Job growth, housing and industry strengths are all reasons to be optimistic about the area’s economic potential, Sauvie said. The big problem is lack of investment in urban infrastructure. “If you walk around the Pearl District and then walk around East 122nd, you see a different level of investment in sidewalks, street crossings and other amenities,” Sauvie said, in something of an understatement.
Now city budget mapping data supports that anecdotal impression.
Although 50 percent of housing growth has taken place in East Portland, the city has not spent a commensurate amount on infrastructure. Sauvie said the city spends only 36 percent of the city average on transportation in East Portland and 38 percent of the city average on East Portland parks.
Despite employment growth, nine out of ten East Portland residents also have to commute out of the area to work—a figure that flies in the face of city efforts to create 20-minute neighborhoods, in which residents live, work and recreate within a short distance of home.
Here is one of the takeaways.

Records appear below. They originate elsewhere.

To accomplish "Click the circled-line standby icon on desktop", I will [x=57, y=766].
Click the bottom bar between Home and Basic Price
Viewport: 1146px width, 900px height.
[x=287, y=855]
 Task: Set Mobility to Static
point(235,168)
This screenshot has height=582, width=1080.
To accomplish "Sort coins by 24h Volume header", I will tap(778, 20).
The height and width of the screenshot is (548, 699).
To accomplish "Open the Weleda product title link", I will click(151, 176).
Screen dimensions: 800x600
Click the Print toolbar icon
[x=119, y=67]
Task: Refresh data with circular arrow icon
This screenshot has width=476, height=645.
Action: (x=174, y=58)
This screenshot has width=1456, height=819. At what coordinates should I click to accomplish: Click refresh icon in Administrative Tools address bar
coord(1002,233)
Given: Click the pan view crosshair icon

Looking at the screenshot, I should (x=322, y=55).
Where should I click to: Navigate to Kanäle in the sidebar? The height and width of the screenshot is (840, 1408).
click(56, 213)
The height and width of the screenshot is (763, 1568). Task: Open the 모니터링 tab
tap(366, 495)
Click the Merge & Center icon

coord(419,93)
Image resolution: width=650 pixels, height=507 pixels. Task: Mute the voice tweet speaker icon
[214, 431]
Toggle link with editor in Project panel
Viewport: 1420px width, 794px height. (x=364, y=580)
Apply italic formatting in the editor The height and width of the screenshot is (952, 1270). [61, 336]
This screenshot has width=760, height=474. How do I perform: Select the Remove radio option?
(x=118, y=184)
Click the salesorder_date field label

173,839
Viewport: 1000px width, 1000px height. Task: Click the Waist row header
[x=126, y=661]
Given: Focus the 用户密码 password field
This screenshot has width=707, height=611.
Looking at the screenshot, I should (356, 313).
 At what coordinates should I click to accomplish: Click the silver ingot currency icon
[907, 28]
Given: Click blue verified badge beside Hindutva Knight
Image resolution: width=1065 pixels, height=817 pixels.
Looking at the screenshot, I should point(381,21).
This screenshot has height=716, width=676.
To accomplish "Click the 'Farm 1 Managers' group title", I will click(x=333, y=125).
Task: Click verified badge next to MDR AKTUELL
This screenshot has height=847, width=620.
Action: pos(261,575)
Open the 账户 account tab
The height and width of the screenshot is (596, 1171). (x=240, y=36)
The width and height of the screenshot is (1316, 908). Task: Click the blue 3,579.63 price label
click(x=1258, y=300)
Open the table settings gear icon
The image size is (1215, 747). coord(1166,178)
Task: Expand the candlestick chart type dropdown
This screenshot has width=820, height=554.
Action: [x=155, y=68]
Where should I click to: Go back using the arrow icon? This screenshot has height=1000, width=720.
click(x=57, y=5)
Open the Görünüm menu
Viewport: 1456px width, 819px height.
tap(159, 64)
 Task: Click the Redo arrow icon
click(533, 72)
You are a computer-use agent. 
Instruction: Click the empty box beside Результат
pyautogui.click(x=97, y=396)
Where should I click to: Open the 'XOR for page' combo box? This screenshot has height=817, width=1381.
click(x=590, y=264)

East Portland seems to have plenty of human capital, but is sorely lacking in physical capital, specifically the mixed-use live/work environments that have put Portland on the map as an urban planning and design mecca—and spurred small business growth in close-in neighborhoods.
That human capital assessment is born out by the area's tremendous ethnic diversity. More than 12.5 percent of the East Portland population is foreign born, compared to less than 10 percent in much of the inner city. “We universally see diversity as a strength and are seeing lot of entrepreneurship in our immigrant communities,” said Sauvie. In a survey conducted by Rose Community Development, first-time home buyers also cited diversity as one of the top three factors that influenced where they bought a house.
In a city that is suffering increasing angst over its increasing whiteness, East Portland leaders may want to brand the area as a beacon of 21st century global culture —and watch as the seeds of the next great Portland neighborhood grow.
Linda Baker is managing editor of Oregon Business.